_AIM 1:_
Reproduce the passage from the court opinion excerpt starting with "IV. Discussion." and going on through "claims in turn.".
_AIM 2:_
In the court opinion excerpt, who is alleged to have frozen Olin's money account?
_AIM 3:_
Name every case the court opinion excerpt cites by name.

··· TEXT PROVIDED ···

Summary judgment is warranted, after adequate time for discovery, against a party who fails to make a showing sufficient to establish the existence of an element essential to that party's case and on which that party will bear the burden of proof at trial. Celotex, 477 U.S. at 322. "Under such circumstances, 'there can be no genuine issue as to any material fact, since a complete failure of proof concerning an essential element of the nonmoving party's case necessarily renders all other facts immaterial.'" Anderson v. CONRAIL, 297 F.3d 242, 247 (3d Cir. 2002) (quoting Celotex, 477 U.S. at 323). "[S]ummary judgment is essentially 'put up or shut up' time for the non-moving party: the non-moving party must rebut the motion with facts in the record and cannot rest solely on assertions made in the pleadings, legal memoranda, or oral argument." Berckeley Inv. Group, Ltd. v. Colkitt, 455 F.3d 195, 201 (3d Cir. 2006).
IV. Discussion.
Olin's complaint raises the following claims: (1) an Eighth Amendment excessive force claim with municipal and supervisory liability attached thereto; (2) a state law claim of assault and battery; and (3) another state law claim of intentional infliction of emotional distress. See doc. 1 at 2, 8 (raising "Violation of Eighth Amendment" at Count I; "Assault and Battery" at Count II; and "Intentional Infliction of Emotional Distress" at Count III) (alteration in original). We address each of these claims in turn.
It is unclear to the Court whether Olin has also raised a conditions of confinement claim under the Eighth Amendment. Compare doc. 1 at ¶¶ 25-27 (alleging that Commander Wheary froze her money account and blocked visits by non-inmates, and further alleging that Warden Johnson, along with Commander Wheary, ordered that she be placed in "Max" and that all of her clothing and possessions be confiscated) with id. at ¶¶ 44-45 (claiming that the "acts of NCP officers," in freezing her money account, preventing outside visitors, and confiscating her papers and clothes, were acts done in violation of the Eighth Amendment). Moreover, neither party has addressed these allegations in their briefing of the present motion for summary judgment. Thus, the Court will also refrain from addressing these allegations at this time. --------
A. Moving Defendants are Entitled to Judgment as a Matter of Law on Plaintiff's Federal Civil Rights Claims.
1. Eighth Amendment Excessive Force Claim.

··· RECORDED INFORMATION ···

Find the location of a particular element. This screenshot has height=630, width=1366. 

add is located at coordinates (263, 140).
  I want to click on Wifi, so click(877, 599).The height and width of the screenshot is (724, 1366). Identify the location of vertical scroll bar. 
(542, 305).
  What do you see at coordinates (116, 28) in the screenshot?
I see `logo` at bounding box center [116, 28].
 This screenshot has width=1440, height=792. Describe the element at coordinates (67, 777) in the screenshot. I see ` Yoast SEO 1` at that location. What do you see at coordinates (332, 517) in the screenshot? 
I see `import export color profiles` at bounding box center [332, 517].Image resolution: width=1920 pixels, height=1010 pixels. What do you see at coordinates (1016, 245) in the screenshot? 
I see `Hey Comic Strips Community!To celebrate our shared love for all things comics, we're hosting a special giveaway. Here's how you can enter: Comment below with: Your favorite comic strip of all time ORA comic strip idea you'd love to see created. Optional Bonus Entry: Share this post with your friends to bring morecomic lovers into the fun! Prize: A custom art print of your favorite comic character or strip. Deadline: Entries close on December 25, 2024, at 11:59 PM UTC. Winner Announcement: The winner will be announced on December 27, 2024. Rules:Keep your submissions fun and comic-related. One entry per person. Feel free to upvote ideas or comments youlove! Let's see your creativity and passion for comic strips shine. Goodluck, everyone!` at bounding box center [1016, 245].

···

_COMPLETE OUTPUT 1:_
IV. Discussion.
Olin's complaint raises the following claims: (1) an Eighth Amendment excessive force claim with municipal and supervisory liability attached thereto; (2) a state law claim of assault and battery; and (3) another state law claim of intentional infliction of emotional distress. See doc. 1 at 2, 8 (raising "Violation of Eighth Amendment" at Count I; "Assault and Battery" at Count II; and "Intentional Infliction of Emotional Distress" at Count III) (alteration in original). We address each of these claims in turn.

_COMPLETE OUTPUT 2:_
Commander Wheary

_COMPLETE OUTPUT 3:_
Celotex
Anderson v. CONRAIL
Berckeley Inv. Group, Ltd. v. Colkitt